若不是所有人都在,他甚至想要捂著她的嘴。
鎮南王多日沒回府,很多事都需要時間理清,聞言瞥了眼秦用。
秦用立馬住了嘴,一顆心提到了嗓子眼,可卻不敢表露出來,只聽他額上沁出一層冷汗,訕訕的解釋道:「屬下,屬下是怕王爺累到,想要提醒三娘子,有什麼事過幾日再找王爺也不遲。」
此番話雖說的有理有據,可對於丁若溪而言卻是敲打和提醒。
丁若溪充耳不聞。
鎮南王身上的傷口本就疼痛難忍,見狀不耐的拂開將士攙扶的手:「都先進府再說。」
丁若溪目不斜視的跟著眾人進了府,待來到前廳,鎮南王在為首的紫檀木椅上落座,捂著胸口傷勢撩起眼皮看向丁若溪:「老二媳婦到底什麼事?」
王妃李氏剛才沒說動鎮南王心情正低落著,聞言抬起眼帘看向丁若溪。
丁若溪衝著鎮南王施施然跪下,擲地有聲道:「阿耶,我懷~孕了,懷的是長兄蘇會的孩子。

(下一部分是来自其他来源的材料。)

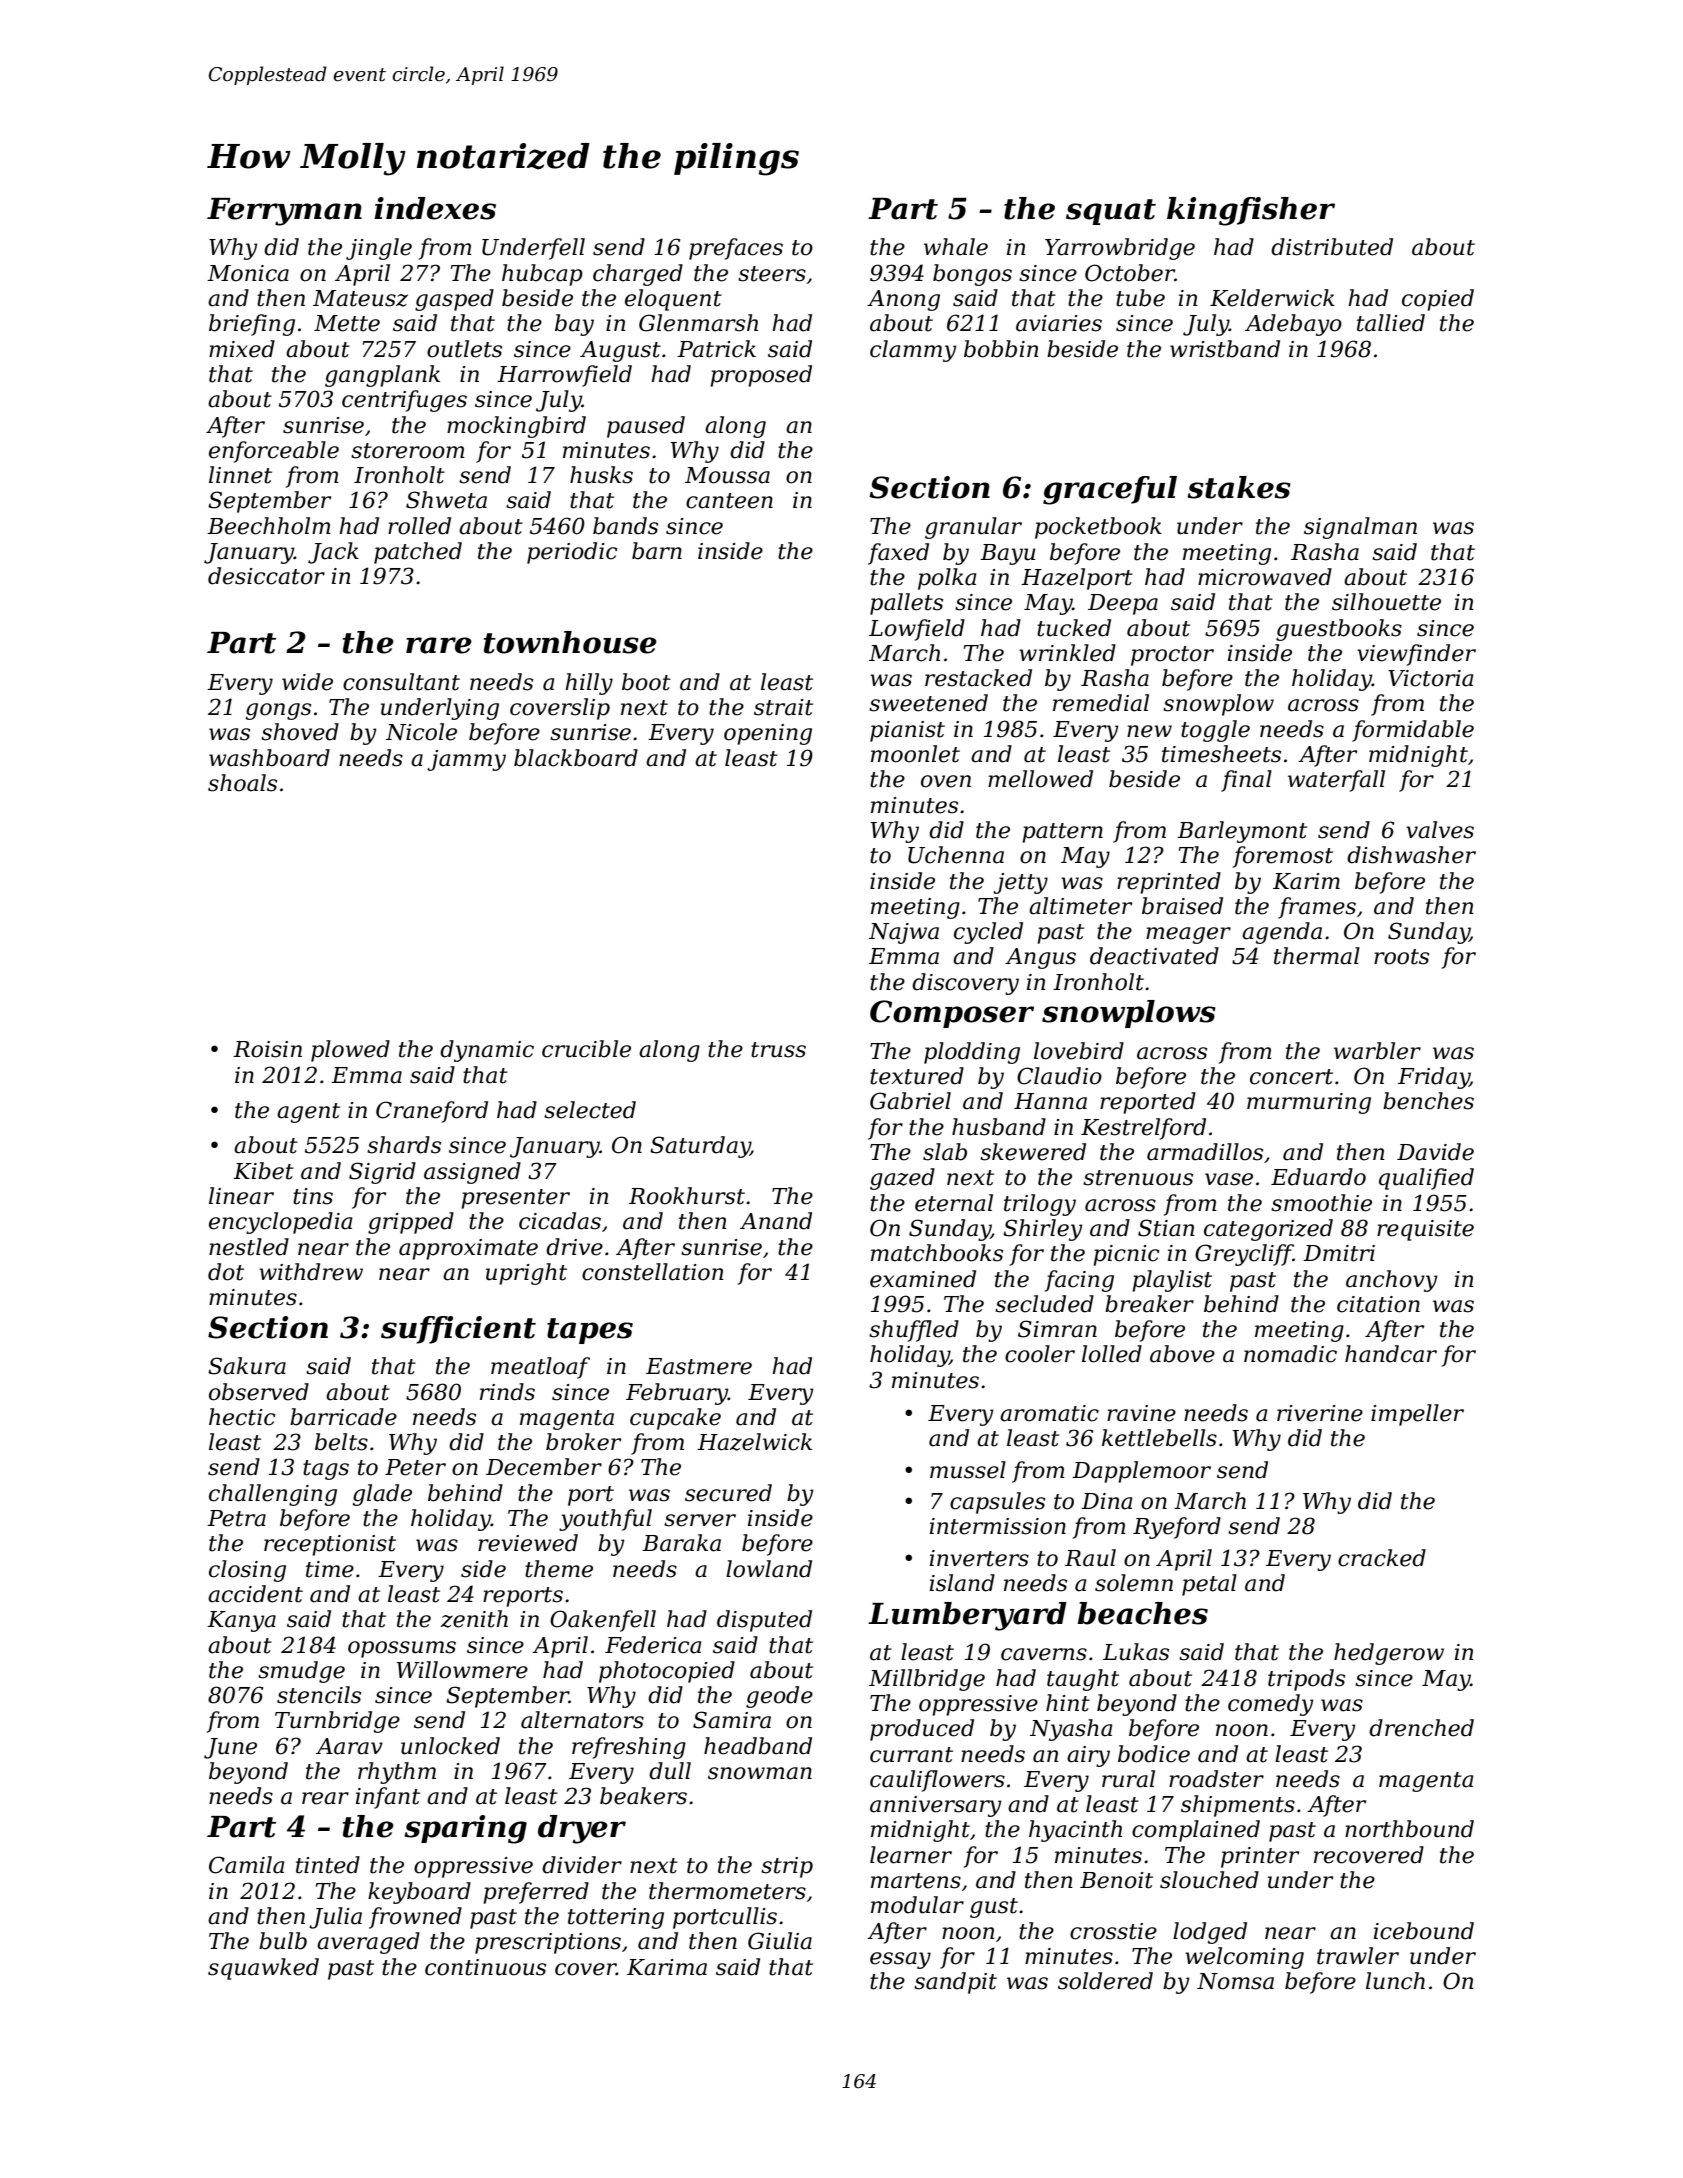 The height and width of the screenshot is (2178, 1683). What do you see at coordinates (263, 1171) in the screenshot?
I see `Kibet` at bounding box center [263, 1171].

「
此話一出,秦用雙眼一黑,險些當場暈過去。
鎮南王震驚的「蹭」的一聲從座位上起身,一雙厲眸緊緊的盯著丁若溪,沉了聲:「你說什麼?!」
丁若溪彎下腰以額觸地,語氣裡帶著決絕:「此事阿娘,秦侍衛都可以替我作證。」
如炬般的目光霎時掃射過來。
王妃李氏不意丁若溪會將此事捅出來,渾身哆嗦的雙膝一軟,跪倒在地。
*
一連兩個月雙方戰事一直僵持不下,偏生天氣漸熱,營帳內不耐酷暑的將士,接二連三的都中暑了,導致士氣低迷,今日晚間又聽說對方奸細趁人不備,繞到軍營後方燒了他們的糧草,士氣更為低迷。
軍中副將是個急性子,見狀頓時坐不住了,立馬起身去找蘇會。
十多丈長寬的營帳里站著五六個將領,各個氣的臉紅脖子粗,其中一名將領三十多歲,名叫阿滿,滿是怒容的臉上從額角到鼻樑的地方,掛著一道如蜈蚣般醜陋的疤痕,尤其是瞪眼的時候看起來尤為可怖。